Por curiosidad, fui un domingo a verla.
¡Impresionante! El pueblo era pequeño, y ella, que vivía a tres kilómetros del centro, transitaba por la calle principal entre la panadería y la iglesia, con unas olorosas baguettes en un cesto y sus tres niños de la mano.
Normal, ¿no? Lo que no resultaba normal era que a su alrededor llevara, caminando de espaldas, al mismo ritmo que ellos, a trescientos periodistas, fotógrafos, paparazzis, con micros de jirafa y pesadas cámaras al hombro, vociferando:
“Carolina, mira aquí, ¿estás triste?”. Y a los niños, entonces no sujetos a ningún tipo de protección: “Andrea, Pierre, Charlotte… ¿os acordáis mucho de vuestro papá?”.

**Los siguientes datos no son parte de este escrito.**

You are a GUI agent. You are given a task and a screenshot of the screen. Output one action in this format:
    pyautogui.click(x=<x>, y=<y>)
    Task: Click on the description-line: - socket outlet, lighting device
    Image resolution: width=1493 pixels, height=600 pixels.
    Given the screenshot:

Los cuatro iban arreglados con cierto descuido, con alpargatas y atuendos de semiluto –ella con una cosita de algodón tipo bata–, y se desplazaban sin mover ni un músculo, sin hablar entre ellos, la mirada al frente. Incluso Carlota –de entonces cinco años– mantenía el semblante imperturbable.

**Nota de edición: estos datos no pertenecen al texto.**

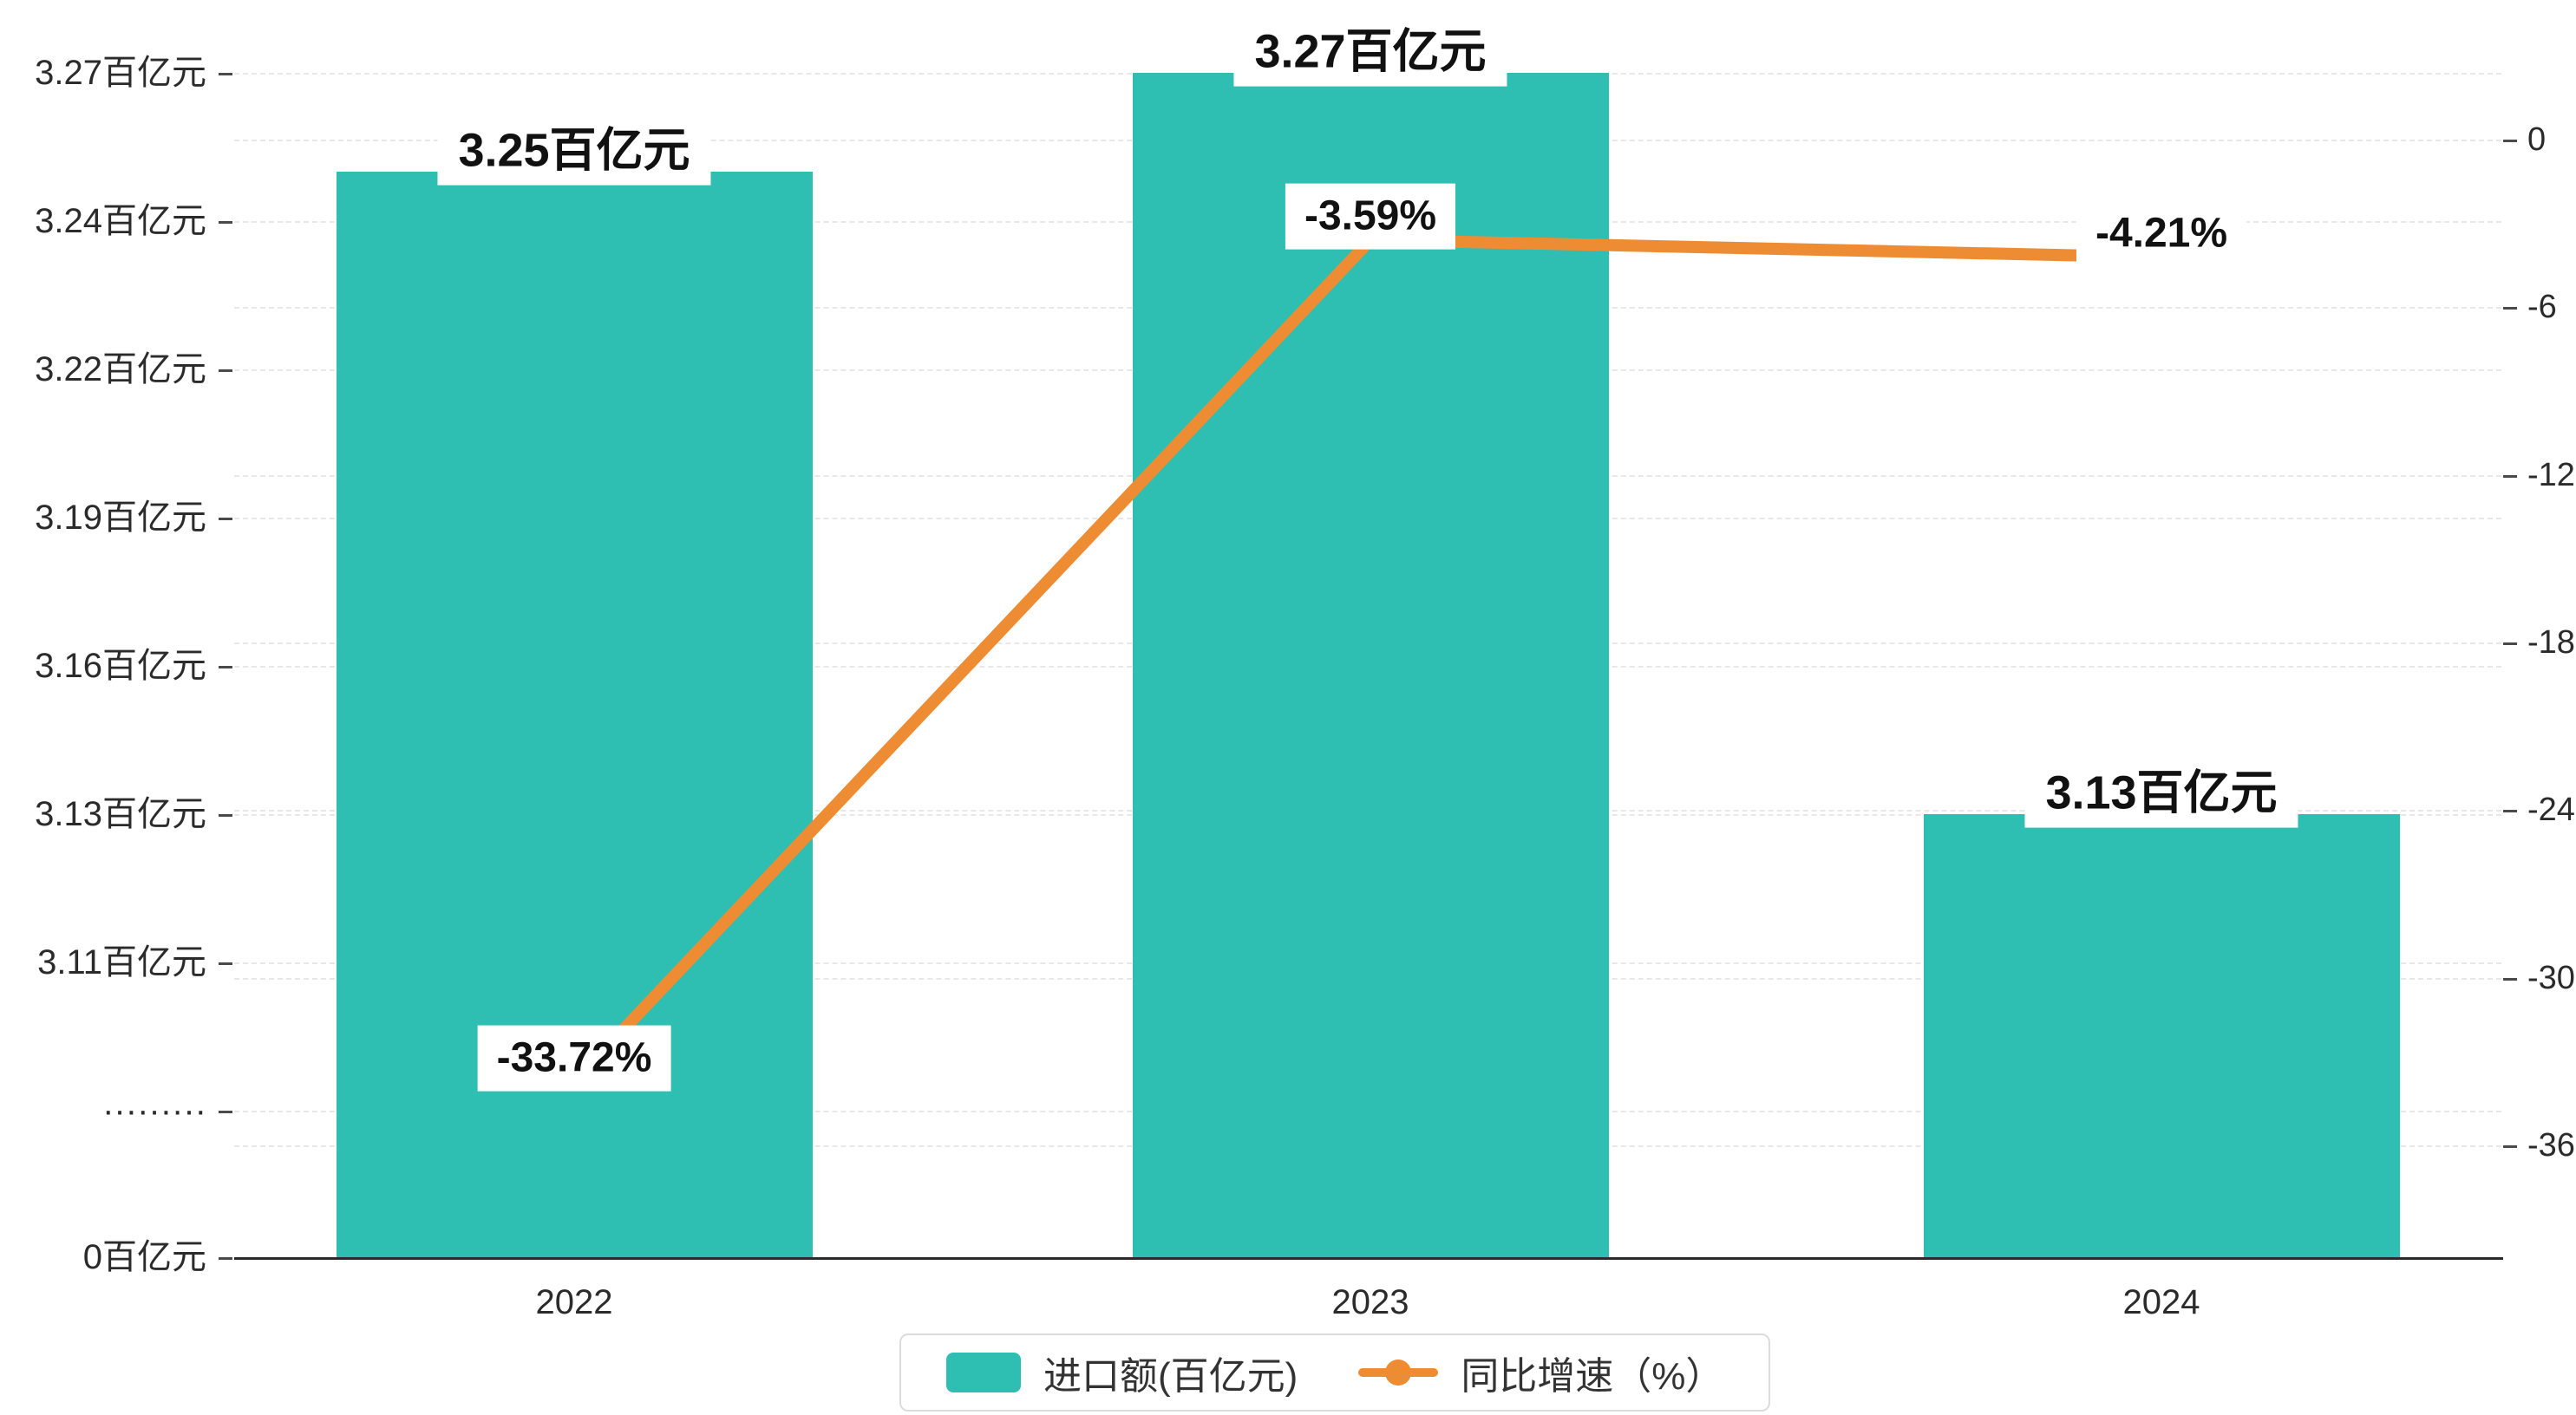  I want to click on bar-swatch, so click(983, 1372).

El cura los recibió en la puerta, que se cerró tras ellos, después de que Carolina y sus tres hijos le besaran devotamente la mano.
Esa hora de descanso los periodistas la aprovecharon para “faire un verre” e incluso jugar a los dados sobre el empedrado.
Cuando salieron, los rodearon y engulleron: “Carolina, ¿te volverás a casar?”. Y cuando se subían al coche aún preguntaban: “Charlotte, ¿lloras mucho por tu papá…?”.